-------- Data extract
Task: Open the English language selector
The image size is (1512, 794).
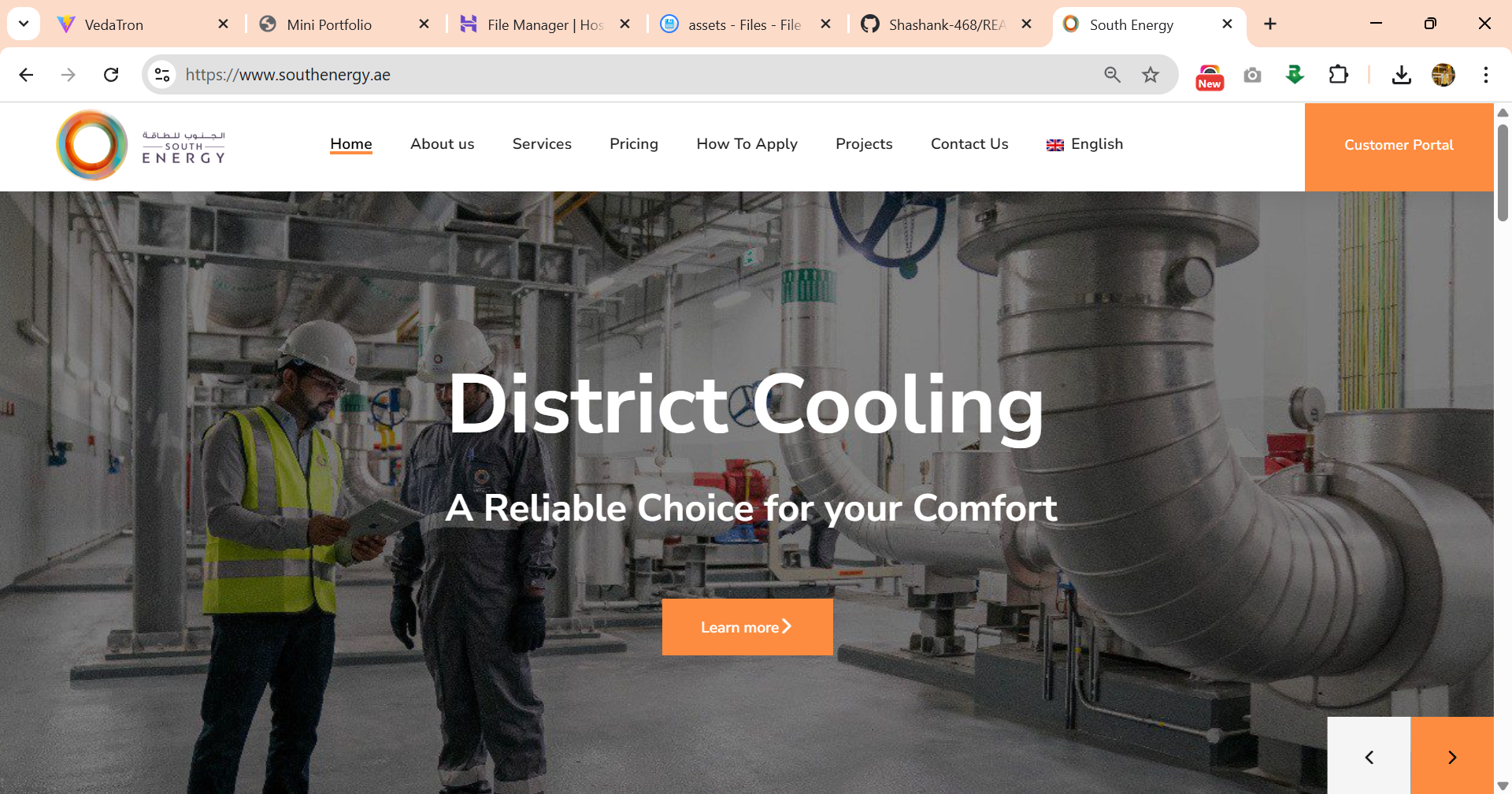Action: (1084, 144)
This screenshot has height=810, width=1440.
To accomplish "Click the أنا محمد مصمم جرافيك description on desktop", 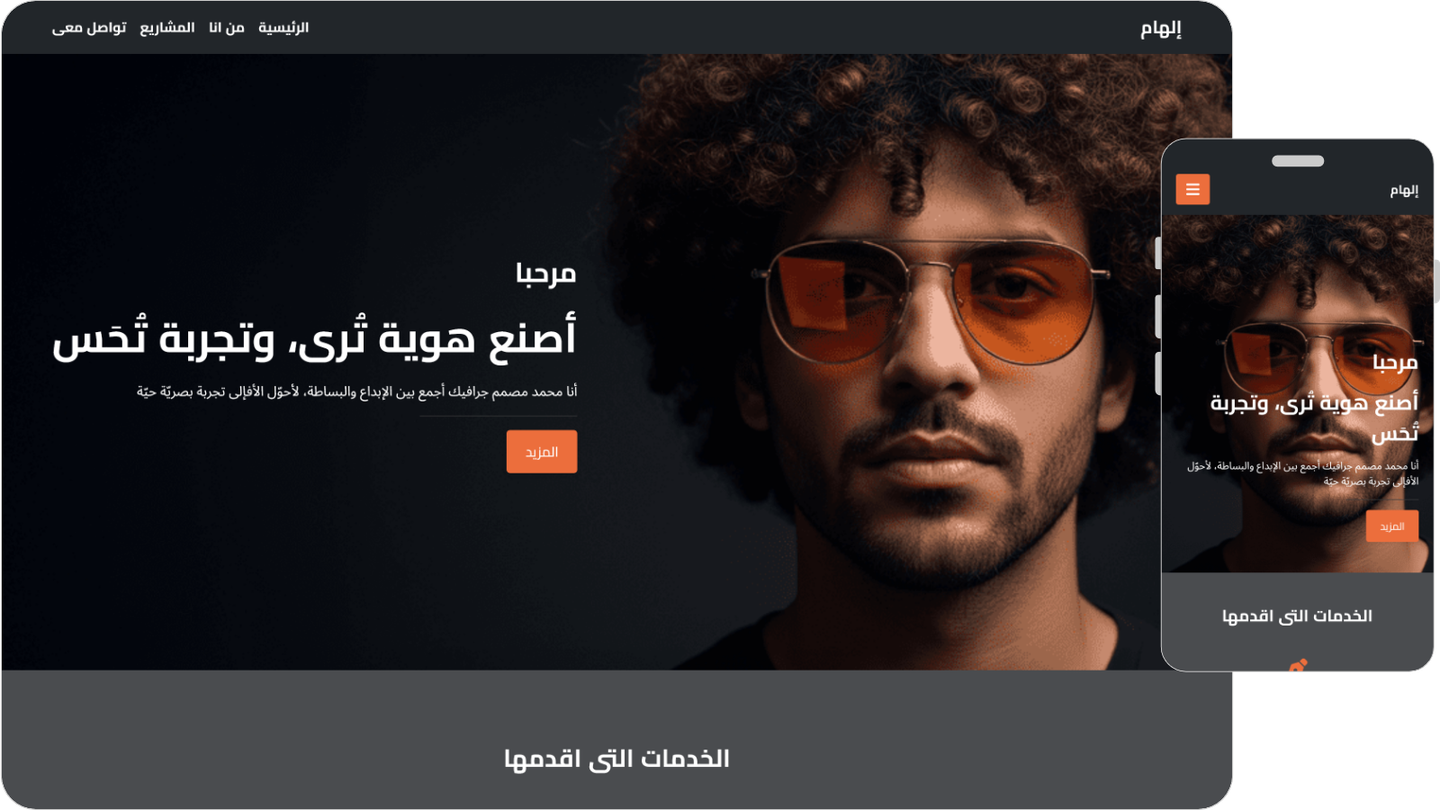I will [357, 392].
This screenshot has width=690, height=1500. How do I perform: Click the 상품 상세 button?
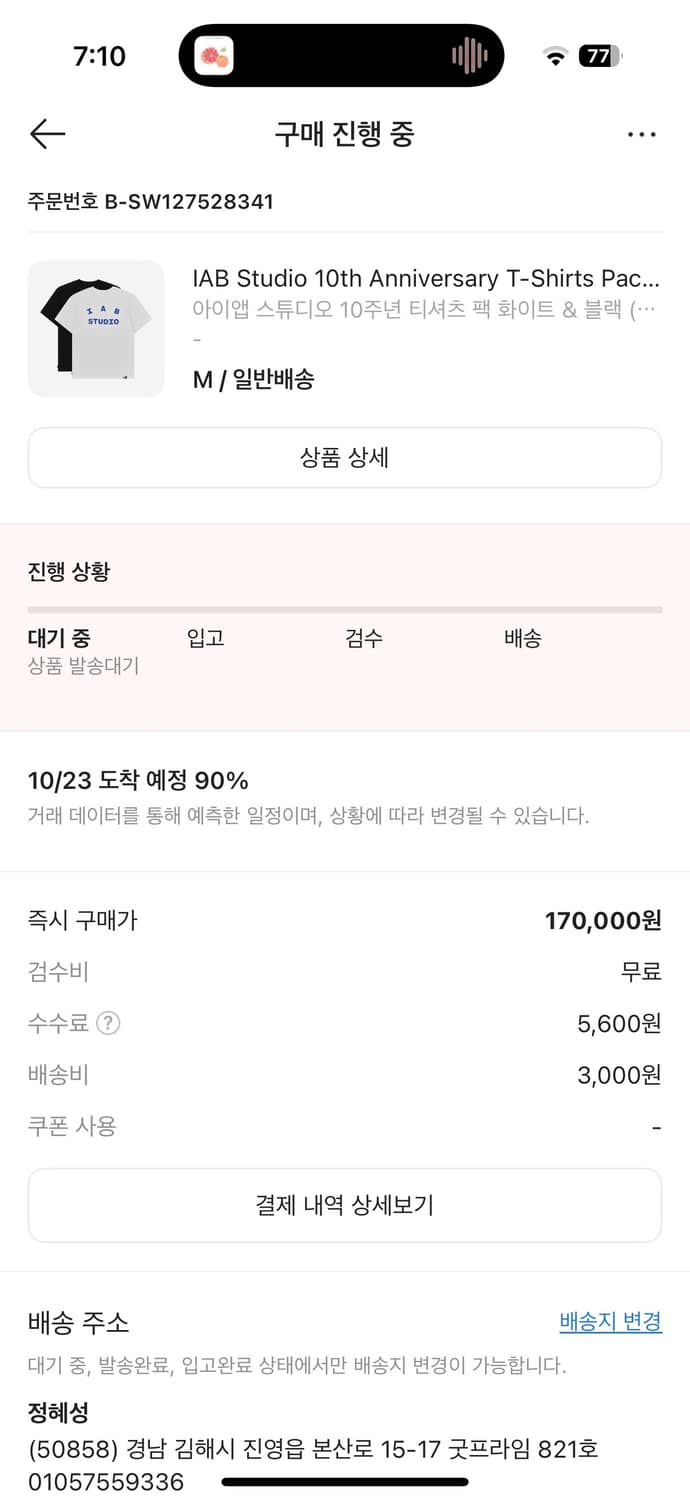[345, 458]
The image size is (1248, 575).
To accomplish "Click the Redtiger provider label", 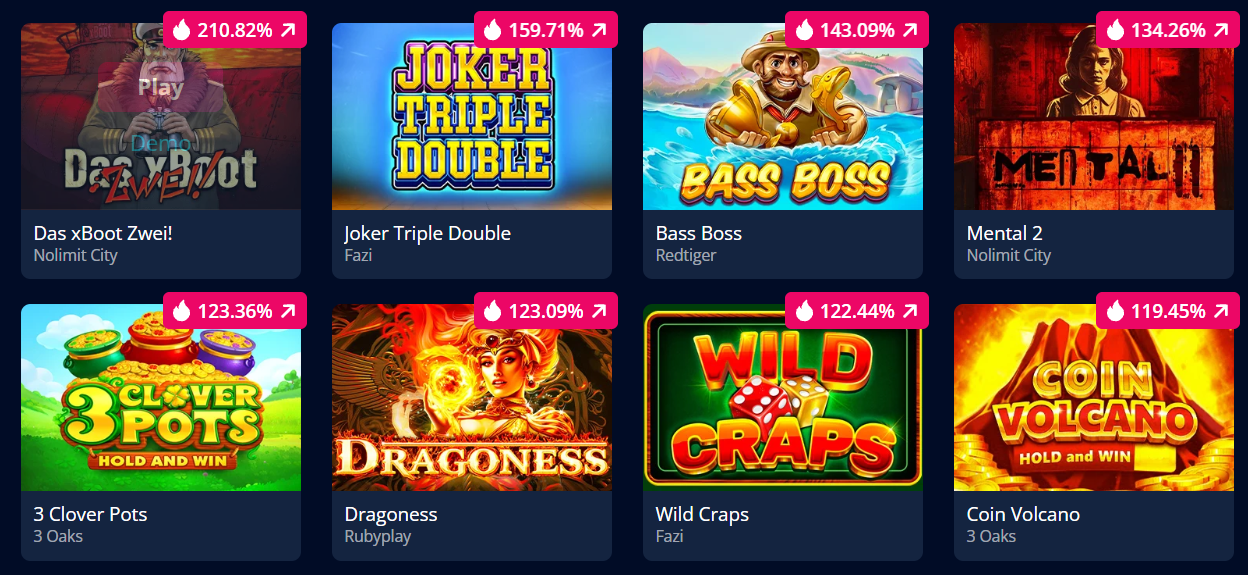I will coord(686,255).
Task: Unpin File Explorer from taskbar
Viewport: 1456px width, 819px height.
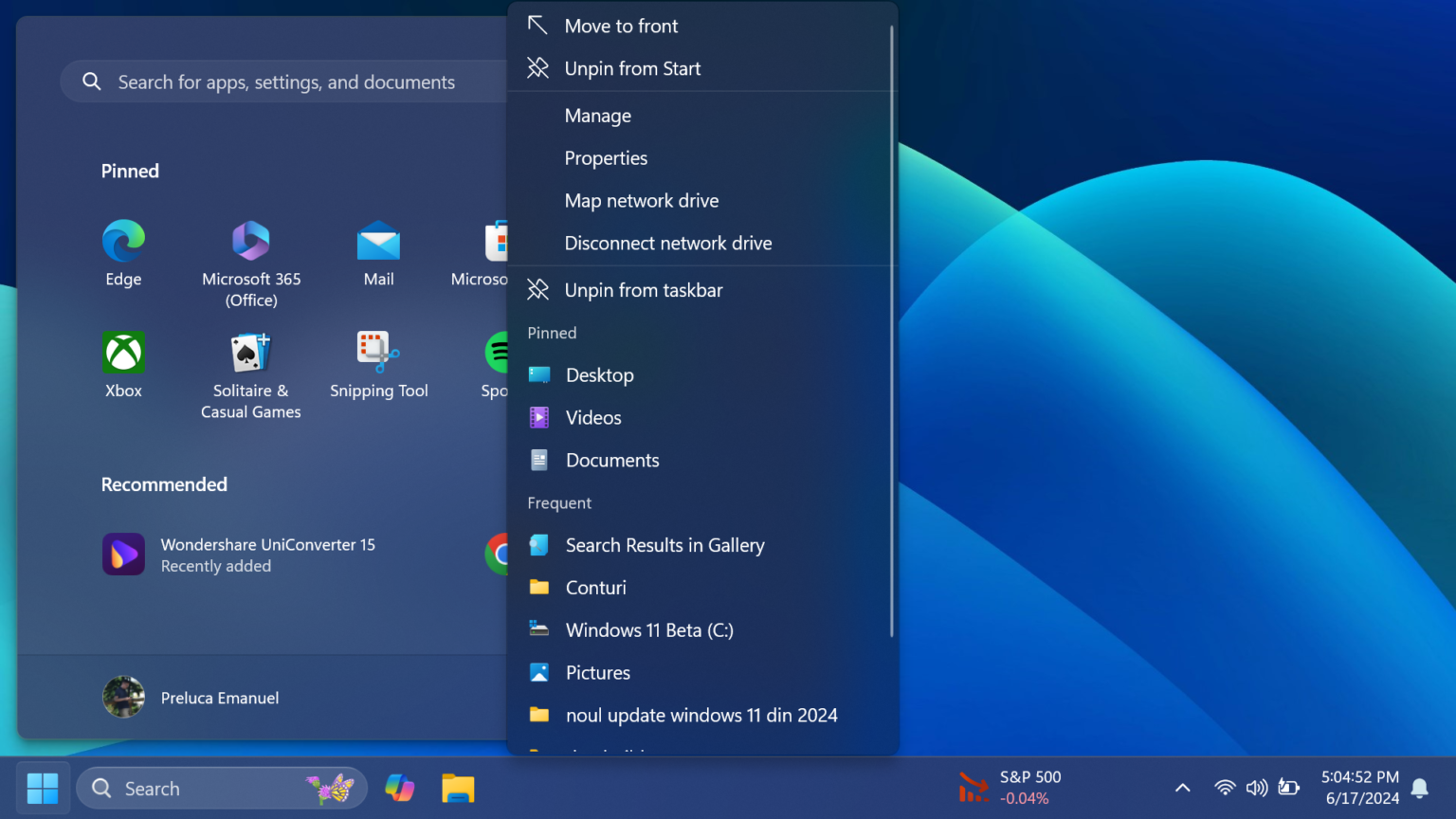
----------------
What is expected: Using the listing above, show each line holding the string "Task".

Solved problem:
Task: Open the English language selector
Task: Unpin File Explorer from taskbar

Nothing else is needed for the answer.